Entre os municípios que compõe o Norte Pioneiro, existe ocupação em Cambará (uma escola), Jacarezinho (cinco escolas), Ribeirão do Pinhal (uma escola), Santo Antônio da Platina (duas escolas), Santana do Itararé (uma escola), Wenceslau Braz (uma escola), Siqueira Campos (uma escola), Japira (uma escola) e Guapirama (uma escola).
Arapoti está com quatro escolas ocupadas, Jaguariaíva tem cinco instituições tomadas por alunos enquanto em Sengés são duas ocupações de escolas por parte de alunos.

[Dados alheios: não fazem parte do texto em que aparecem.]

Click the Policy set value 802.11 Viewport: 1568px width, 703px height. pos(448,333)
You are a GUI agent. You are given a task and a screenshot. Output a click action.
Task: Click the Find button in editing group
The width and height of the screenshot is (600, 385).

Segundo a reportagem da Folha Extra pode apurar, houve a tentativa de ocupação em outras escolas da região, porém sem sucesso. Contudo, os mesmos grupos devem tentar ocupar novamente as escolas, e existe a possibilidade de êxito ainda na noite de ontem, fazendo assim com que este número aumente.
De acordo com os organizadores ouvidos e segundo postagens de lideranças do movimento em redes sociais, a garantia é que as escolas serão desocupadas a tempo para a realização do Enem (Exame Nacional do Ensino Médio).
Outras ações de “cunho social” também são prometidas pelos alunos, como limpeza das escolas e reforma de carteiras e cadeiras.
CONTROVÉRSIA
Se por um lado a reivindicação dos alunos é legítima e coerente, por outro lado o movimento tem gerado críticas por parte de alguns professores, funcionários das escolas e até de alunos, todos contrários à paralisação das aulas.
“Eu concordo que esta reforma é péssima, mas parar as aulas agora no fim do ano não está certo. Estão falando que se as aulas voltassem agora o ano letivo já iria ir até dia 28 de dezembro. Se durar mais alguns dias, o ano letivo só vai terminar em fevereiro do ano que vem. Isso é complicado, prejudica os funcionários das escolas, prejudica os professore e também prejudica principalmente os alunos”, afirma uma funcionária do Colégio Estadual Dr. Sebastião Paraná, em Wenceslau Braz, que pediu para não ter o nome revelado.
Nesta quinta-feira foram três pais e mães de alunos, além de alguns alunos que também entraram em contato com a Folha Extra manifestando opiniões contrárias à ocupação das escolas.
A preocupação de todos eles é justamente o ano letivo. “Paralisação agora é o fim do mundo. Sinceramente, minha filha está no terceiro ano e tudo que a gente quer é que ele complete logo o Ensino Médio. E outra coisa, tem gente que não é aluno, não é professor e está metido lá no meio só para atrapalhar e tumultuar”, acusa uma das mães que fizeram contato com o jornal.